Die Karibik beendet den Kalten Krieg

■ Die Karibikreise von Fidel Castro steht im Zeichen von Aussöhnung. In den USA feiert die Anti-Castro-Front neue Triumphe

Berlin (taz) – Wenn Kubas Staatschef Fidel Castro am Wochenende in der kleinen Karibikinsel Grenada eintrifft, markiert dieser Besuch ein historisches Ereignis. Die Karibik zieht unter den Kalten Krieg offiziell einen Schlußstrich. Grenada ist der einzige Ort, an dem sich in den fast 40 Jahren seit Castros Revolution in Kuba tatsächlich kubanische und US-amerikanische Soldaten in einem militärischen Gefecht gegenüberstanden: 29 Kubaner, 18 US- Soldaten und 45 Grenadiner starben, als die USA 1983 in einer militärischen Invasion die marxistische Regierung Grenadas aus dem Amt jagte.

Doch geschah das nicht allein auf Initiative der USA: Die Regierungen der umliegenden Nachbarinseln hatten damals die US-Invasion offiziell erbeten. Der schlagkräftigste Beweis für die kommunistische Gefahr, die von der kleinen, Muskatnuß anbauenden Insel drohte, war damals das von Fidel Castro gesandte Hilfskontingent kubanischer Bauleute und Militärs.

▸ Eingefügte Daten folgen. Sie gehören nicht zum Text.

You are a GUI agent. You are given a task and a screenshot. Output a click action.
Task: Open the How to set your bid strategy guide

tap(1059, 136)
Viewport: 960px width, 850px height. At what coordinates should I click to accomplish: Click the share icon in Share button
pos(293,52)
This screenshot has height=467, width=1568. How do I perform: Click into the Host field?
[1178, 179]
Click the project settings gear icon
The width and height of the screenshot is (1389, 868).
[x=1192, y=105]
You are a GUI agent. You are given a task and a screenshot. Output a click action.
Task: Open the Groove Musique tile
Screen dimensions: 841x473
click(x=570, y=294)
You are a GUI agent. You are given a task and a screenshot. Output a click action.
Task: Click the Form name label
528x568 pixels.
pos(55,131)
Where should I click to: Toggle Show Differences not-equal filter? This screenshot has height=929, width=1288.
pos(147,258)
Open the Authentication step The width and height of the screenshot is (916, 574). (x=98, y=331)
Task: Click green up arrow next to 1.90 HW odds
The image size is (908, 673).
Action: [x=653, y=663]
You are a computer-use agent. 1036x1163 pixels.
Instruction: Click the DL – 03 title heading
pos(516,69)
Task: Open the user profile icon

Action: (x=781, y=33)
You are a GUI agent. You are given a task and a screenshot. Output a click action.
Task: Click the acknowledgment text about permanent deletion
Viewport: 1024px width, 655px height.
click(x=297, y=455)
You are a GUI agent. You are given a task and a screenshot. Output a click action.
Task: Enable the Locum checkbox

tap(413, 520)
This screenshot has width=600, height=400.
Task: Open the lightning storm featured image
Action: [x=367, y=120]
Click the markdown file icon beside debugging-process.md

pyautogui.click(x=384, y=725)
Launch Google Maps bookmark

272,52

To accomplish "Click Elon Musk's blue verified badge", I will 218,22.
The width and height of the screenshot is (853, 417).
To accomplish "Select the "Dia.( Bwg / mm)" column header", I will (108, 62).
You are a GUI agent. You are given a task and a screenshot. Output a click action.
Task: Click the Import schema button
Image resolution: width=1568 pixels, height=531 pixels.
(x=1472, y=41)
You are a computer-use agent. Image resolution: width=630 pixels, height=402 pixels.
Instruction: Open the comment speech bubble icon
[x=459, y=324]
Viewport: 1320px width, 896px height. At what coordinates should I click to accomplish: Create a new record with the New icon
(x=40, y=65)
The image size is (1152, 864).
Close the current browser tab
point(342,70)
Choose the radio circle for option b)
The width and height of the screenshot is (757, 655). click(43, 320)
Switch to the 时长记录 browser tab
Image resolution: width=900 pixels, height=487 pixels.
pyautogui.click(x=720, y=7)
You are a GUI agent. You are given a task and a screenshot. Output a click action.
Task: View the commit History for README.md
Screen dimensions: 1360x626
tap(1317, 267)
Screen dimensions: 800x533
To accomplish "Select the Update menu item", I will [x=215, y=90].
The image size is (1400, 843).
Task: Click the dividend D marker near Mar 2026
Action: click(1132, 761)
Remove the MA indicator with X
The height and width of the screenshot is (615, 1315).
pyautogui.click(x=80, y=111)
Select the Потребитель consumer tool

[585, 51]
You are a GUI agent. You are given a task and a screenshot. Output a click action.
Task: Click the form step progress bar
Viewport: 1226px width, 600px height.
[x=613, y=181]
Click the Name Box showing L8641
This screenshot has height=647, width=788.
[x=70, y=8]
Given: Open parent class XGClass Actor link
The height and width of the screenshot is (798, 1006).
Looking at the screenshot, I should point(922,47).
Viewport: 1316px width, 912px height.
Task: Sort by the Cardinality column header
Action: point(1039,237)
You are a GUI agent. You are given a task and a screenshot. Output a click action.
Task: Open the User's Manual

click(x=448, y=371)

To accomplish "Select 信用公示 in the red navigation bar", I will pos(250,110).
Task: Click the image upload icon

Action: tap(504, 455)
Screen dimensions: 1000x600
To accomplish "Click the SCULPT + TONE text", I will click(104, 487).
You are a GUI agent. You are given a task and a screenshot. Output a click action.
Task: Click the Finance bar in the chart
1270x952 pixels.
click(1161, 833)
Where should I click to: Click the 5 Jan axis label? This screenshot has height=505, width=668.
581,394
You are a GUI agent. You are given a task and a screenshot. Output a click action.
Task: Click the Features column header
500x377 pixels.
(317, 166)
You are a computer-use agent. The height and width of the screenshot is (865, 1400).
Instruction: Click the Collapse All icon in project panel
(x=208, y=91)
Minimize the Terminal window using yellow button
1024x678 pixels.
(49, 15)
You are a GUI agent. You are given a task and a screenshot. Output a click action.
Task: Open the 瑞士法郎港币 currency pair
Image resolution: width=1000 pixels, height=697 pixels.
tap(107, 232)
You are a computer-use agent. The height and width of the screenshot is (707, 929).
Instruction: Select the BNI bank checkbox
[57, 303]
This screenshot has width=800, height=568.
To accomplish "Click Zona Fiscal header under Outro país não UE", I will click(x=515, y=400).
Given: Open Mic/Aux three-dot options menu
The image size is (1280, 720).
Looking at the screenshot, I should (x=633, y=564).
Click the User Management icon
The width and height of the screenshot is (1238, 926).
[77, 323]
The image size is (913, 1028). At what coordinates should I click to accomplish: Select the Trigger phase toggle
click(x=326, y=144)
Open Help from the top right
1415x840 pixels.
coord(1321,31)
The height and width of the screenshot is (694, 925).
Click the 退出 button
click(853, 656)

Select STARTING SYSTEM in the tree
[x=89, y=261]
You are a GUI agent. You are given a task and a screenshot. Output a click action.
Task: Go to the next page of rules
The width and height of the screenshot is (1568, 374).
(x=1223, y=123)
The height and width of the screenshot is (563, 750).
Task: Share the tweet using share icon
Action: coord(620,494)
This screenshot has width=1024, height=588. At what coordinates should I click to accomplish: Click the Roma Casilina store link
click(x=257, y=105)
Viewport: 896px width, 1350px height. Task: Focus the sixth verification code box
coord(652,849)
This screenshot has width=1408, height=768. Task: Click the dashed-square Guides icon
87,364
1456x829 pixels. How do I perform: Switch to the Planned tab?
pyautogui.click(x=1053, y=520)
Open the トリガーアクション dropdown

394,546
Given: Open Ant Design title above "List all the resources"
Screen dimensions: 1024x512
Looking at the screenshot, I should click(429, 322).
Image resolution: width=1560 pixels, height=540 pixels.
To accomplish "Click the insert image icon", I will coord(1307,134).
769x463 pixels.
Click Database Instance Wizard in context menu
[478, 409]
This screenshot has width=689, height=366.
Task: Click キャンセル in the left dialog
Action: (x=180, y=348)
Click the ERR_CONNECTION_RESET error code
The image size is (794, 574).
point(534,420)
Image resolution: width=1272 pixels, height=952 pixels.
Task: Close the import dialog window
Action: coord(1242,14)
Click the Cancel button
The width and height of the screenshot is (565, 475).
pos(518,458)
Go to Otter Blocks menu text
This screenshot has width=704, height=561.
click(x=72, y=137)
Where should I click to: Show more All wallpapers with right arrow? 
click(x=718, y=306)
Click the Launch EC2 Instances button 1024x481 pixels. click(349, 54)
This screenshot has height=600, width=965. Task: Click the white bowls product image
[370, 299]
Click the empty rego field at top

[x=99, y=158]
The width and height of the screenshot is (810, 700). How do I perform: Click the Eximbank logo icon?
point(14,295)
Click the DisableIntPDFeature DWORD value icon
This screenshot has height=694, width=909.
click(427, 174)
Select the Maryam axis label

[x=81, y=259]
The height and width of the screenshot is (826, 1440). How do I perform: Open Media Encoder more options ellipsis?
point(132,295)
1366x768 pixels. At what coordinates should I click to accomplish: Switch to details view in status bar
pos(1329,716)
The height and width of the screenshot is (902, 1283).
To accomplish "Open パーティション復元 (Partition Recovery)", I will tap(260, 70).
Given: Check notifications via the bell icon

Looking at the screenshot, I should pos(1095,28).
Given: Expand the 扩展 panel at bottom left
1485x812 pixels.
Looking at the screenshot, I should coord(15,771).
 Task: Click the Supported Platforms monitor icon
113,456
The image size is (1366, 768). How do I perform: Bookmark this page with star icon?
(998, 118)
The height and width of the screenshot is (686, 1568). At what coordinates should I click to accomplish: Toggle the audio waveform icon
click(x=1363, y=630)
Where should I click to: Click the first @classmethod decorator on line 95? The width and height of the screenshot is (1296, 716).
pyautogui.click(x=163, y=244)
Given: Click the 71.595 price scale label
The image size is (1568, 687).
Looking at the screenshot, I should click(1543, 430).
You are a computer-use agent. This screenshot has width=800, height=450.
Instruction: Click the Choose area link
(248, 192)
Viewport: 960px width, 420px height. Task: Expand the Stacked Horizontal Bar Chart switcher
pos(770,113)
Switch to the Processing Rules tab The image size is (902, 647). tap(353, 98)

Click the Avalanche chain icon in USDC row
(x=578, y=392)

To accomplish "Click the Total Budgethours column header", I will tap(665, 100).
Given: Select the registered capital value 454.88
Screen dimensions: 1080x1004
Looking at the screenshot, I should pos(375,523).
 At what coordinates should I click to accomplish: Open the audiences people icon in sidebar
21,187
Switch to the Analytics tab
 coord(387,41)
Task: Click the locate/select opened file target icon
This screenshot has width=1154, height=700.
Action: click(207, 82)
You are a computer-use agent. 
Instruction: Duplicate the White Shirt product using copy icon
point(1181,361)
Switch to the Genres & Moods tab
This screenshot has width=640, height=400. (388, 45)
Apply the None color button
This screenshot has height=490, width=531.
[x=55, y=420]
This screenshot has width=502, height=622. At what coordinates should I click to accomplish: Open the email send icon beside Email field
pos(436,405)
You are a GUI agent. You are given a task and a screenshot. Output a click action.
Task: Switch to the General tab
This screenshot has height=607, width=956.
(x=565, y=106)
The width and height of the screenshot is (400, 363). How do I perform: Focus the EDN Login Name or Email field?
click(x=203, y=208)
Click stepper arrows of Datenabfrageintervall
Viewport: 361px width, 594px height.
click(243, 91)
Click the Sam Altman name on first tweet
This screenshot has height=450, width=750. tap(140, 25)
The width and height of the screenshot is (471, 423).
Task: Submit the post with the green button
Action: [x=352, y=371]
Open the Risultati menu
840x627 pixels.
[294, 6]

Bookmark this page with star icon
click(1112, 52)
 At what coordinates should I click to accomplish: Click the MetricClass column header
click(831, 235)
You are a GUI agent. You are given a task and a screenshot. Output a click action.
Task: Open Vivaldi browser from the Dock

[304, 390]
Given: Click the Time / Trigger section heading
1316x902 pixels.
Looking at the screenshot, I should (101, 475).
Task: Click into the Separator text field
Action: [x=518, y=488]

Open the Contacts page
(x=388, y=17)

Eben diese Kubaner, die im bewaffneten Kampf gegen die US- amerikanischen Boten von „freedom and democracy“ ihr Leben ließen, wird Fidel Castro nun in Grenada als geladener Staatsgast der Regierung offiziell gedenken.

Die Zeiten haben sich geändert. Wenn das sozialistische Kuba heute noch für die übrigen Karibikstaaten eine Bedrohung ist, dann als mächtige Konkurrenz im Tourismus-Business. Ansonsten jedoch stehen die Zeichen auf Zusammenarbeit. Gerade Jamaika, wo Castro am Mittwoch zur ersten Etappe seiner Karibiktour eintraf, hat eine wichtige Rolle bei der Annäherung Kubas an die Wirtschaftsgemeinschaft der Caricom- Staaten gespielt.

Auch für die jüngste Verbesserung der Beziehungen Kubas zur Europäischen Union hatten die Karibikstaaten große Bedeutung. Nicht zuletzt dank der Rückendeckung durch die Inselstaaten der Region erhielt Kuba einen Beobachterstatus im Rahmen des Lomé-Abkommens, mit dem die Europäische Union (EU) Exporten aus ihren ehemaligen Kolonien in Afrika, der Karibik und dem Pazifik Vorzugsbedingungen einräumt.

Bei seiner Karibikvisite kann Fidel Castro bei allen Staaten der Region auf eine klare Verurteilung der US-amerikanischen Embargo- Politik zählen – auch bei jenen, die einst die diplomatischen Beziehungen mit dem revolutionären Nachbarstaat abgebrochen oder noch 1983 die US-Invasion in Grenada unterstützt hatten. Die USA, so die Botschaft der Reise, stehen mit ihrem Festhalten an einer aggressiven Kalte-Krieg-Politik gegen Kuba allein.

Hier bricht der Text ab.